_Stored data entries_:
++++++++++

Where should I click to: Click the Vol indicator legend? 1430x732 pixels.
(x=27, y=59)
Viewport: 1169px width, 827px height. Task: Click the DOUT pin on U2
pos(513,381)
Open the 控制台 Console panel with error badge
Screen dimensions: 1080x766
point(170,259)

++++++++++

_Exercise_: All records are to be restated exactly, from the first line to the last line.

_Written solution_:
Where should I click to: Click the Vol indicator legend? 1430x732 pixels.
(x=27, y=59)
Viewport: 1169px width, 827px height. Task: Click the DOUT pin on U2
pos(513,381)
Open the 控制台 Console panel with error badge
Screen dimensions: 1080x766
point(170,259)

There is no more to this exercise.